» **YOUR ASSIGNMENT**: Report back the lines in this listing that carry the string "will".

» **RECORDS SHOWN**:
::::::::::

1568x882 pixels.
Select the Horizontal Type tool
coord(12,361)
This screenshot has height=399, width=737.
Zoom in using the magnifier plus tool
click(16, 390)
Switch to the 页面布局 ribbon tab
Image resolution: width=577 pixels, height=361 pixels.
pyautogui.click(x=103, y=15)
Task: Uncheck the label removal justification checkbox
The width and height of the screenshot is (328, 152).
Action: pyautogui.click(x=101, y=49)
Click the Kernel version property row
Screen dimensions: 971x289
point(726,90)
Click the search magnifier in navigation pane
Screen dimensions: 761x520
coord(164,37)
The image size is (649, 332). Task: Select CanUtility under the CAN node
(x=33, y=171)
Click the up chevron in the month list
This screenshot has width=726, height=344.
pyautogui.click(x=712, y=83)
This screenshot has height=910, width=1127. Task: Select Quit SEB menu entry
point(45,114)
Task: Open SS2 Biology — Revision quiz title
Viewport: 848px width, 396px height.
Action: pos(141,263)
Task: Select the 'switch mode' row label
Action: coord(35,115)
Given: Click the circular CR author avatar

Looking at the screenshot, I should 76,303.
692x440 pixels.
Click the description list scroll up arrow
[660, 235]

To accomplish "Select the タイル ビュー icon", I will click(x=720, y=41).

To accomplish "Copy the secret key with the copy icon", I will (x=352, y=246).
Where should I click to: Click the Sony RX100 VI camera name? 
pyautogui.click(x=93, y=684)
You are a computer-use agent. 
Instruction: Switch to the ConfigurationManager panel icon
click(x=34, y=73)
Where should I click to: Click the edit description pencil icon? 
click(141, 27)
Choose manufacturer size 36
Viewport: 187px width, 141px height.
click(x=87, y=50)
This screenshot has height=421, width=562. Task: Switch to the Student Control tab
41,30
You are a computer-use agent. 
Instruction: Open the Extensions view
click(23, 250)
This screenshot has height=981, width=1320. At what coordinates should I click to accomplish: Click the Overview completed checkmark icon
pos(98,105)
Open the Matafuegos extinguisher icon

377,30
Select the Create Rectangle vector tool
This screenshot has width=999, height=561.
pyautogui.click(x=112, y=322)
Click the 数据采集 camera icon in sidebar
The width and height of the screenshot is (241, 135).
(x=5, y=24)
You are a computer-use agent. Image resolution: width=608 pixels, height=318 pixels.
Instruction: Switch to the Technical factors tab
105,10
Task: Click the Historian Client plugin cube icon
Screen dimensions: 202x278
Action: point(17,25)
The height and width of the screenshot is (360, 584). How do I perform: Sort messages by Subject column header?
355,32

::::::::::

» **TASK RESPONSE**:
To accomplish "Select the タイル ビュー icon", I will click(x=720, y=41).
To accomplish "Copy the secret key with the copy icon", I will (x=352, y=246).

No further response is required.